> **Data provided**
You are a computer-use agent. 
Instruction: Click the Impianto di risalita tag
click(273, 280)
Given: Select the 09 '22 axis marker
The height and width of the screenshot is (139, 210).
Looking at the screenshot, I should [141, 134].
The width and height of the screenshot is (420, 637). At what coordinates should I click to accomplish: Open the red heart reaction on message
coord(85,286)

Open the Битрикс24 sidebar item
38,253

> **Problem description**
Lay out the lines of the material above as a numbered list, leaving out any blank lines.

> **Task solution**
1. You are a computer-use agent. 
2. Instruction: Click the Impianto di risalita tag
3. click(273, 280)
4. Given: Select the 09 '22 axis marker
5. The height and width of the screenshot is (139, 210).
6. Looking at the screenshot, I should [141, 134].
7. The width and height of the screenshot is (420, 637). At what coordinates should I click to accomplish: Open the red heart reaction on message
8. coord(85,286)
9. Open the Битрикс24 sidebar item
10. 38,253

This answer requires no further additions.